‘De palabras sin sentido’

En cada proceso electoral en México sucede lo mismo; sin piedad alguna, nos vemos bombardeados por notas, videos o declaraciones en la cuales existe un término común, ya sea para convencer o para desacreditar. Y hoy, la palabra de moda, es –¡tarán!- ‘populismo’.
Ya sabemos: a los mexicanos nos viene de tradición el soltar alegremente vocablos para abanderar lo que deseamos defender o atacar lo que queremos combatir, sin saber bien de qué se trata aquello que repetimos, y sin darnos cuenta que, con ello, creamos barreras mentales que nos impiden tomar la mejor decisión.
Porque ‘populista’ se le llama ahora a casi cualquier persona que repudie desde la ineficiencia de la clase política, la corrupción, la impunidad o la violencia, hasta la razón de la debacle de un país latinoamericano, cuando en realidad hacerlo es equivalente a meter en la misma canasta cosas que no siempre pertenecen al mismo conjunto, aunque tengan en común la misma causa. Y, lo más preocupante, nos distrae de una problemática en la que estamos inmersos todos –porque todos somos responsables- al perder miserablemente el tiempo señalándonos unos a otros con un término de combate profundamente ideologizado pero muy poco claro. Además, le estamos dando el sartén para que nos dé sartenazos a quien le seguimos permitiendo usar terminología nociva para dividir a un país que comienza a creerse el cuento de que en México existen dos tipos de mexicanos: los populistas y los no populistas; o, lo que es lo mismo, un ‘pueblo’ y un ‘anti-pueblo’. ¿Y luego nos preguntamos porque hemos perdido la habilidad de debatir entre opiniones diferentes?
Pero, todo se vale, y si de pronto tú, querido lector, decides convertirte en populista, te invito a redefinir la palabrita y convertirla en acciones concretas a favor de tu país y bajo un nuevo parámetro de ética y obligaciones; a usar tu ‘popularidad’ para realmente observar a tu alrededor y darte cuenta que más de la mitad de la población en México se encuentra en pobreza, que aún no abatimos la desnutrición crónica entre nuestros niños mexicanos, que solo la mitad de las escuelas cuentan con servicios básicos y que estamos entre los países con la peor aplicación de la justicia en el mundo.
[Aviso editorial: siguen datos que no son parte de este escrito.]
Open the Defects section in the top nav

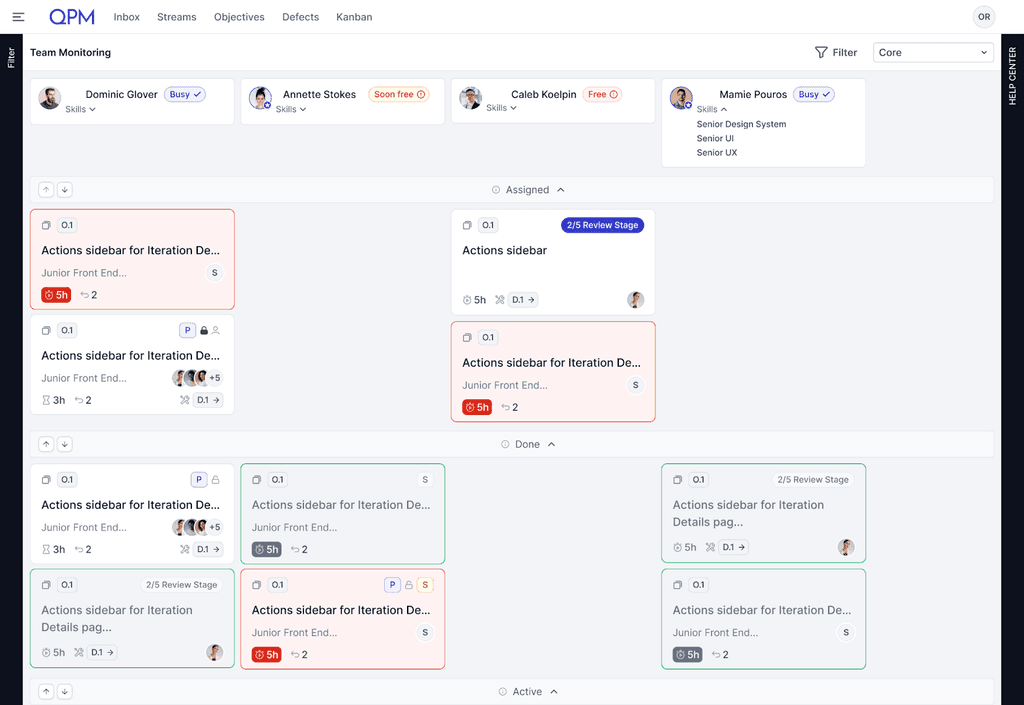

No nos confundamos más. Si hemos de alabar a un populista, fijémonos bien si ha aportado a la sociedad mucho más de lo que ha señalado; y, si vamos a atacarlo, que sea porque hace promesas populares que, por imposibles de cumplir, se pudieran convertir en dañinas.
Mejor, fajémonos los pantalones y apostémosles a aquellas propuestas no tan populares, pero que nos darán la posibilidad de convertirnos en un país equitativo, justo y, tan autodeterminado que sea imposible darle ‘atole con el dedo’ con palabrería o términos sin sentido.